> Prompt 1
In the sibling probability thread, what is the total number of ways to select 2 siblings?
> Prompt 2
Please write out the sibling probability thread from "Author:  BrentGMATPrepNow [ 13" to "are NOT siblings?".
┌─ Provided text
When you select groups 1 and 2, you have 3*2 choices, when groups 1 and 3 you have 3*2 choices and when groups 2 and 3 you have 2*2 choices: total = 6 + 6 + 4.

Author:  BrentGMATPrepNow [ 13 May 2019, 10:36 ]
Post subject:  Re: In a room filled with 7 people, 4 people have exactly 1 sibling in the

reply2spg wrote:
In a room filled with 7 people, 4 people have exactly 1 sibling in the room and 3 people have exactly 2 siblings in the room. If two individuals are selected from the room at random, what is the probability that those two individuals are NOT siblings?

A. 5/21
B. 3/7
C. 4/7
D. 5/7
E. 16/21


First we need to recognize that the given information tells us that the 7 people consist of:
- a sibling trio
- a sibling pair
- and another sibling pair

Let's use counting techniques to answer this question

For this question, it's easier to find the complement.
So P(not siblings) = 1 - P(they are siblings)

P(they are siblings) = [# of ways to select 2 siblings] / [total # of ways to select 2 people]

# of ways to select 2 siblings
Case a) 2 siblings from the sibling trio: from these 3 siblings, we can select 2 siblings in 3C2 ways (3 ways)
Case b) 2 siblings from first sibling pair: we can select 2 siblings in 2C2 ways (1 way)
Case c) 2 siblings from second sibling pair: we can select 2 siblings in 2C2 ways (1 way)

So, total number of ways to select 2 siblings = 3+1+1 = 5

total # of ways to select 2 people
We have 7 people and we want to select 2 of them
We can accomplish this in 7C2 ways (21 ways)
└─
┌─ Dataset content
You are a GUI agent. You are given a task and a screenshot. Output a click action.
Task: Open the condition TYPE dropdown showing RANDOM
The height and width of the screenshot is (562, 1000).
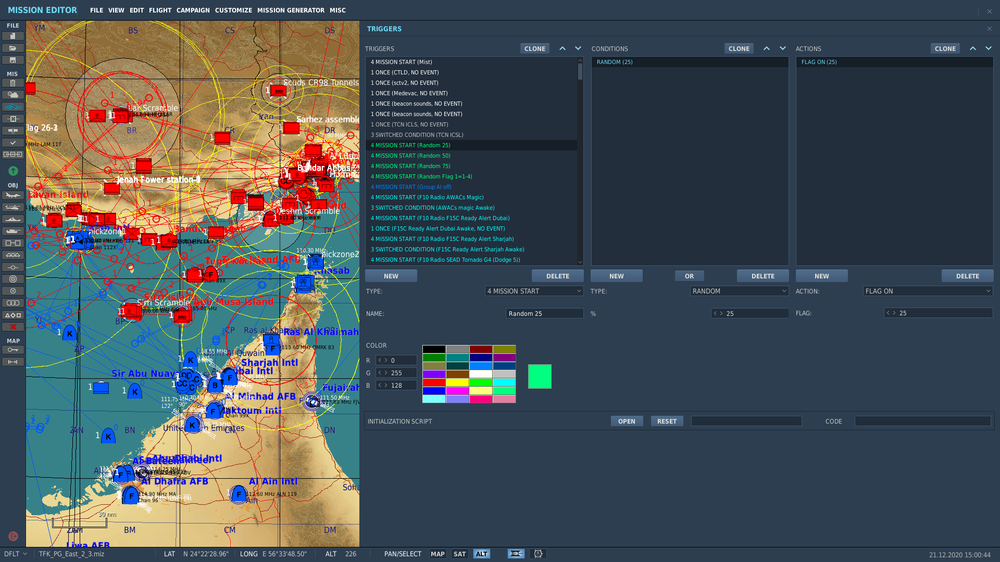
└─
> Solution 1
5 ways (3 + 1 + 1).

> Solution 2
Author:  BrentGMATPrepNow [ 13 May 2019, 10:36 ]
Post subject:  Re: In a room filled with 7 people, 4 people have exactly 1 sibling in the

reply2spg wrote:
In a room filled with 7 people, 4 people have exactly 1 sibling in the room and 3 people have exactly 2 siblings in the room. If two individuals are selected from the room at random, what is the probability that those two individuals are NOT siblings?